**SOURCE RECORDS**

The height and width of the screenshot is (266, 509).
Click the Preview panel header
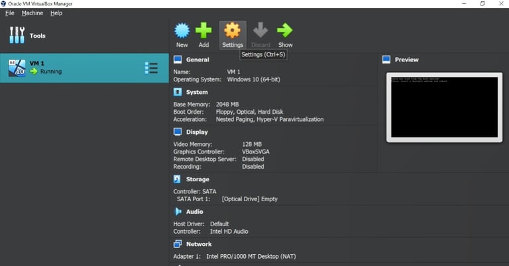click(x=406, y=60)
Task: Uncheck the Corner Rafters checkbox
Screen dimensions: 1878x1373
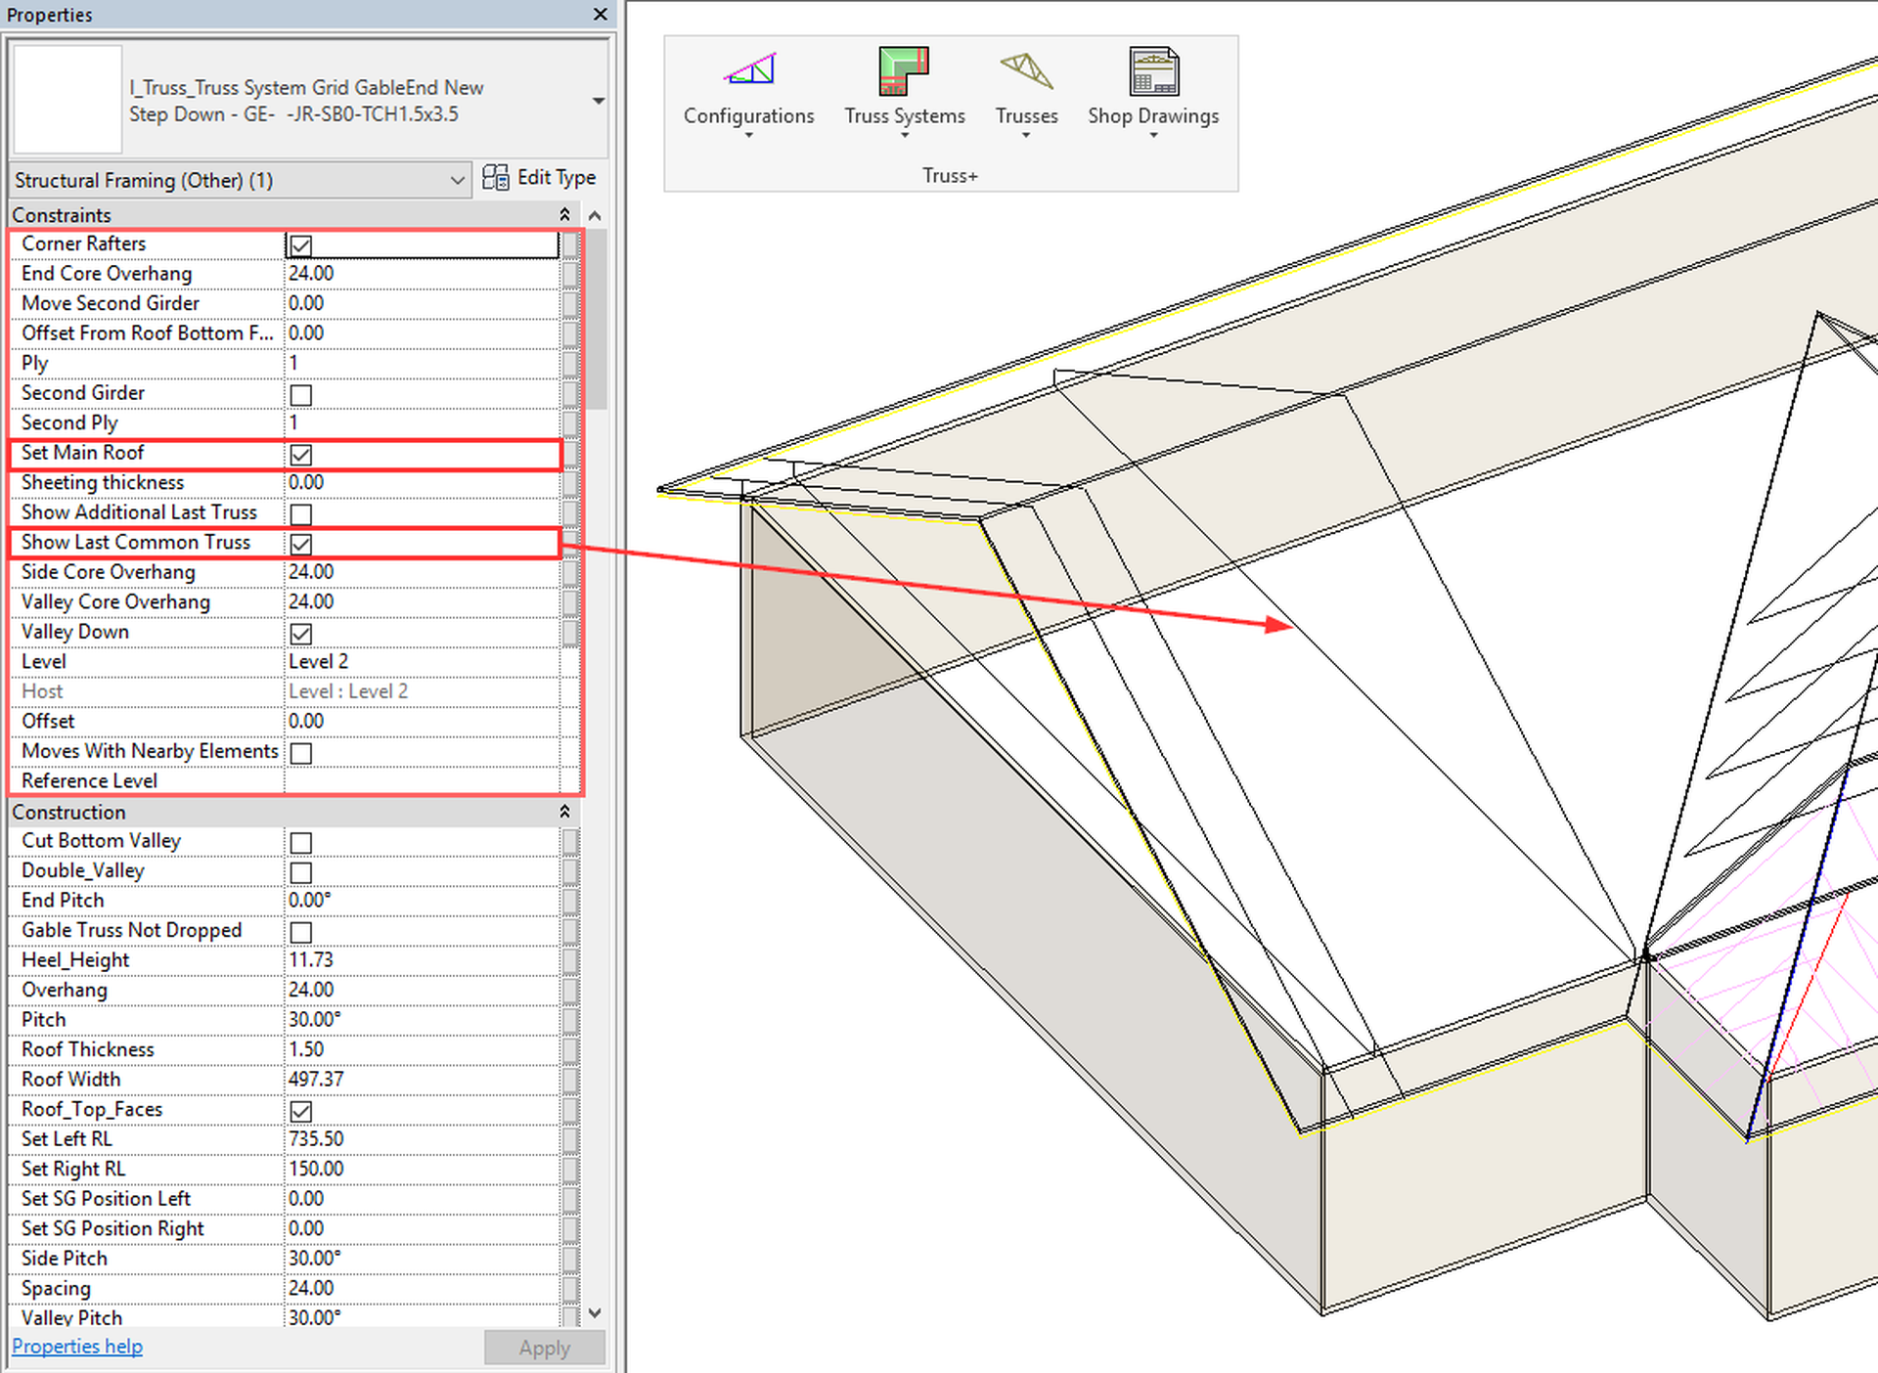Action: click(x=300, y=244)
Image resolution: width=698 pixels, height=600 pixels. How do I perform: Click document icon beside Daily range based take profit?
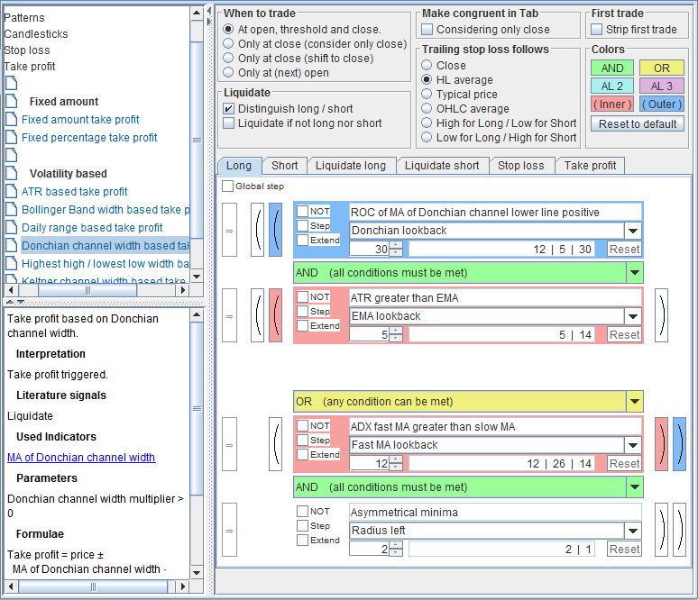tap(12, 227)
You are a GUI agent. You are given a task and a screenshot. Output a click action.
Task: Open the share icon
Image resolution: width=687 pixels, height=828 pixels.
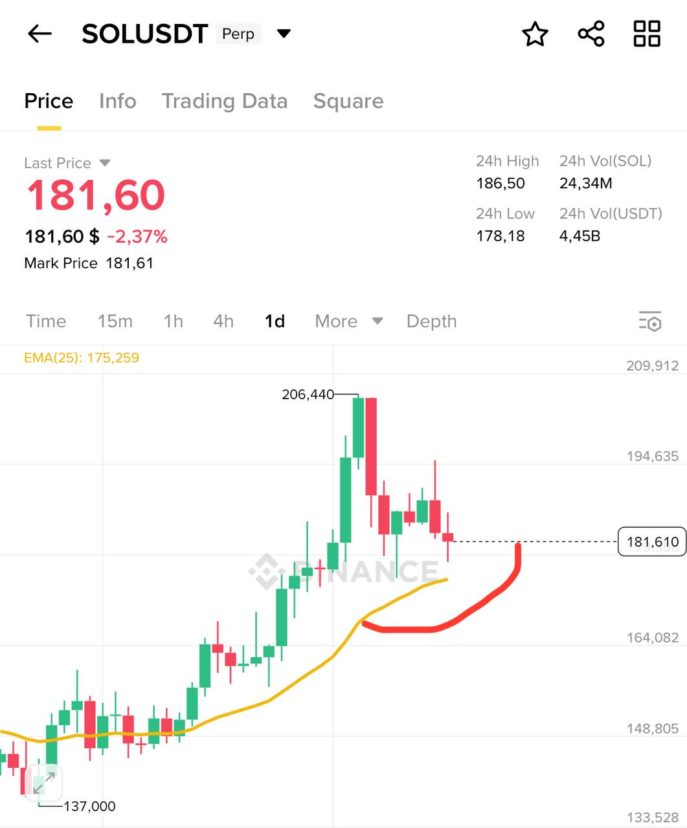591,34
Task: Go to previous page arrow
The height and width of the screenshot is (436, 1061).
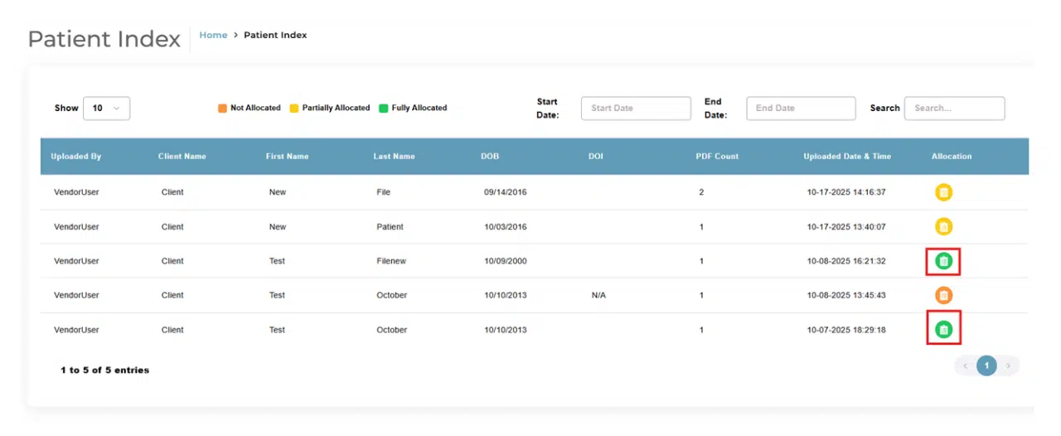Action: [x=965, y=366]
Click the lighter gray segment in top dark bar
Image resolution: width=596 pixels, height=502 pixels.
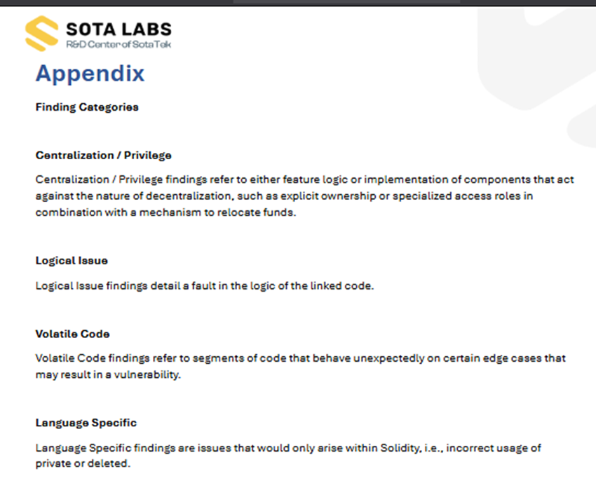click(346, 2)
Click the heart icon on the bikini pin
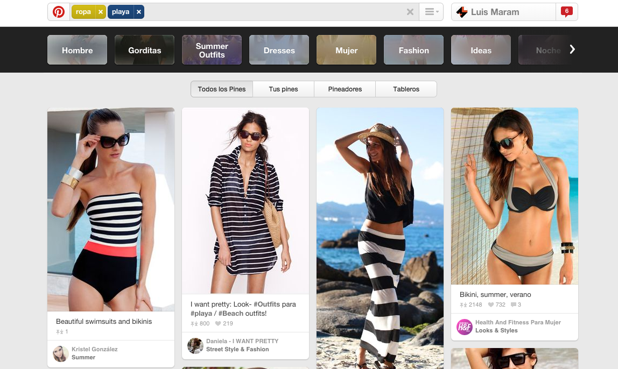 pos(490,304)
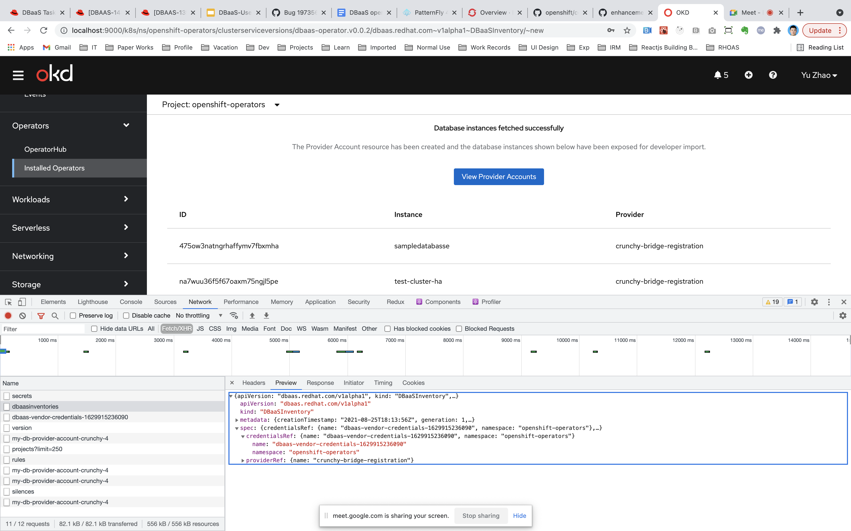851x531 pixels.
Task: Collapse the spec object in Preview
Action: click(x=237, y=428)
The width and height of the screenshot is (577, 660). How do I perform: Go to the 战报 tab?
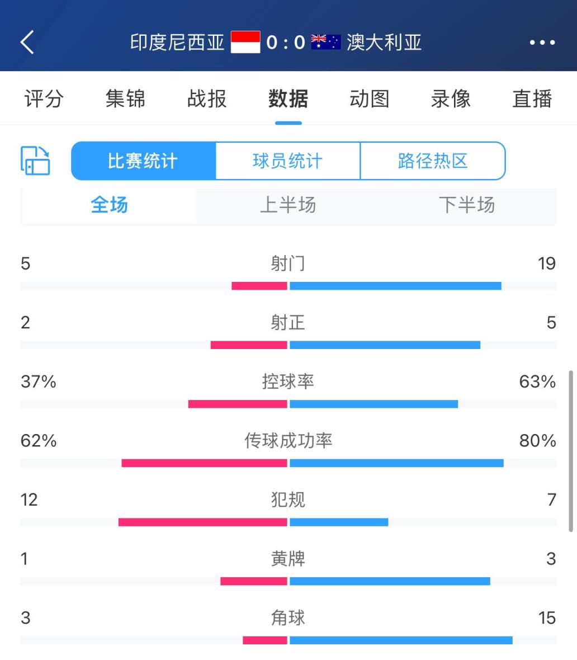(207, 99)
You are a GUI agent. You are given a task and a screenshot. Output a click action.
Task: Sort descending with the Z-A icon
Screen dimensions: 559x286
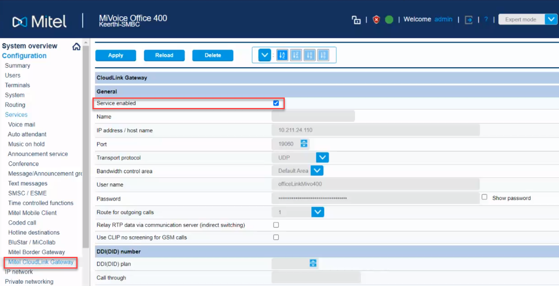tap(296, 55)
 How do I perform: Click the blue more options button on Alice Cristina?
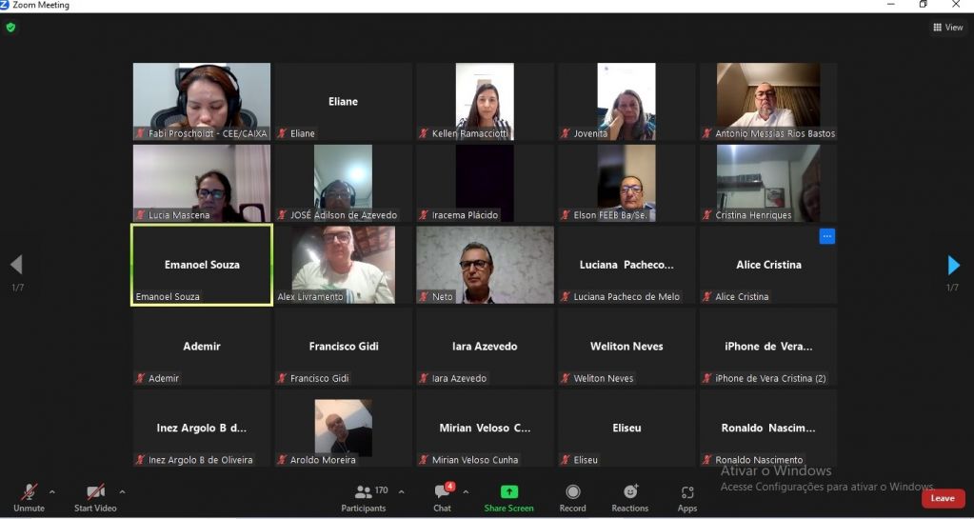tap(826, 236)
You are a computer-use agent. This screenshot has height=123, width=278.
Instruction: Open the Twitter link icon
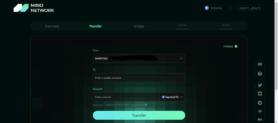(x=260, y=85)
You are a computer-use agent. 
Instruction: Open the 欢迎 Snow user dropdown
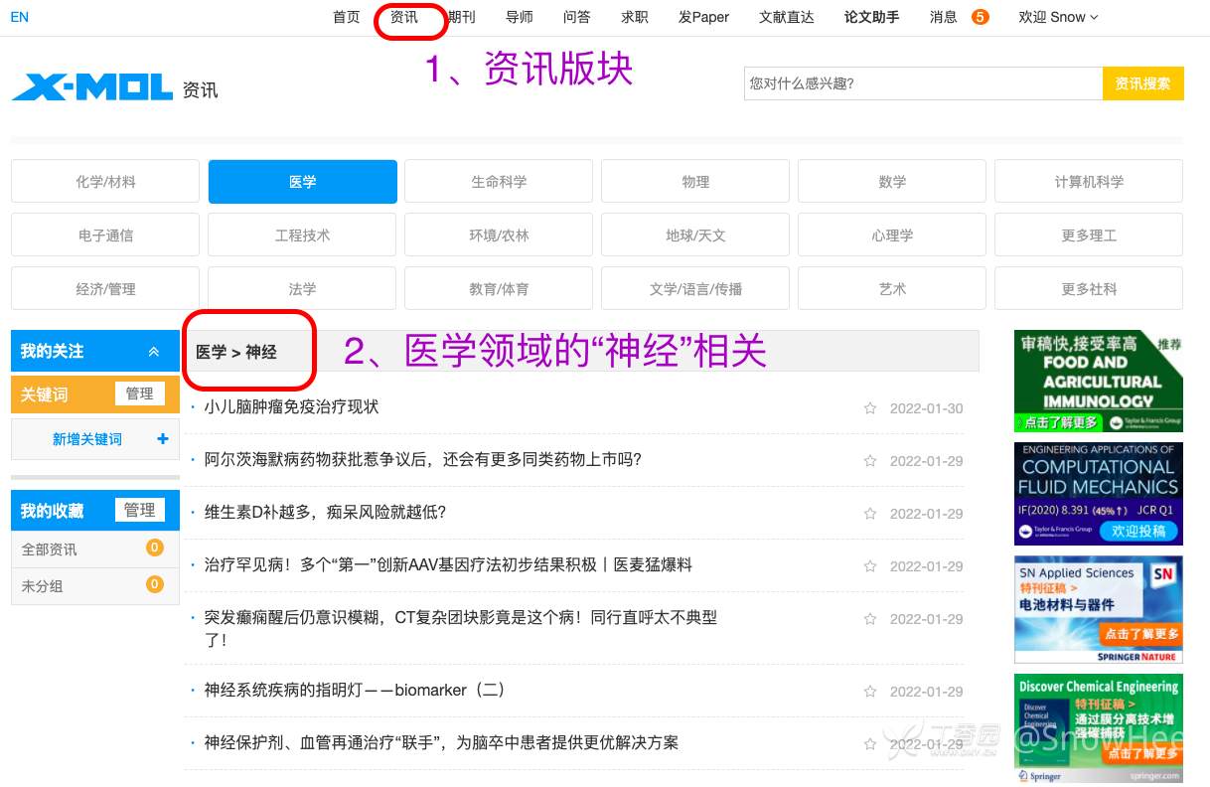click(x=1058, y=17)
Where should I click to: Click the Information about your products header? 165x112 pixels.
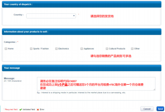pos(82,32)
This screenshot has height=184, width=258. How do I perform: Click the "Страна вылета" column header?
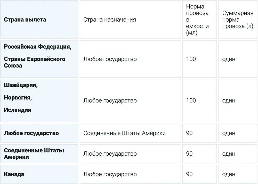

**WHAT IS BEING ASKED**
Lay out every line of the rows above as a JSON list of strings, one string per line, with blank lines skipped and the pictures left out.

**ANSWER TO THE TASK**
[
  "The height and width of the screenshot is (266, 509).",
  "Click the Preview panel header",
  "click(x=406, y=60)",
  "Task: Uncheck the Corner Rafters checkbox",
  "Screen dimensions: 1878x1373",
  "Action: click(x=300, y=244)",
  "Image resolution: width=698 pixels, height=600 pixels. How do I perform: Click document icon beside Daily range based take profit?",
  "tap(12, 227)",
  "You are a GUI agent. You are given a task and a screenshot. Output a click action.",
  "Task: Open the share icon",
  "Image resolution: width=687 pixels, height=828 pixels.",
  "591,34",
  "Task: Go to previous page arrow",
  "The height and width of the screenshot is (436, 1061).",
  "Action: [x=965, y=366]",
  "Click the lighter gray segment in top dark bar",
  "Image resolution: width=596 pixels, height=502 pixels.",
  "click(346, 2)",
  "Click the heart icon on the bikini pin",
  " pos(490,304)",
  "851x531 pixels.",
  "Task: Collapse the spec object in Preview",
  "Action: click(x=237, y=428)",
  "The width and height of the screenshot is (577, 660). How do I perform: Go to the 战报 tab?",
  "(207, 99)",
  "You are a GUI agent. You are given a task and a screenshot. Output a click action.",
  "Task: Sort descending with the Z-A icon",
  "Screen dimensions: 559x286",
  "tap(296, 55)",
  " How do I perform: Click the blue more options button on Alice Cristina?",
  "tap(826, 236)",
  "You are a computer-use agent. This screenshot has height=123, width=278.",
  "Instruction: Open the Twitter link icon",
  "(x=260, y=85)",
  "You are a computer-use agent. ",
  "Instruction: Open the 欢迎 Snow user dropdown",
  "click(x=1058, y=17)",
  "Where should I click to: Click the Information about your products header? 165x112 pixels.",
  "pos(82,32)",
  "This screenshot has height=184, width=258. How do I perform: Click the \"Страна вылета\" column header?"
]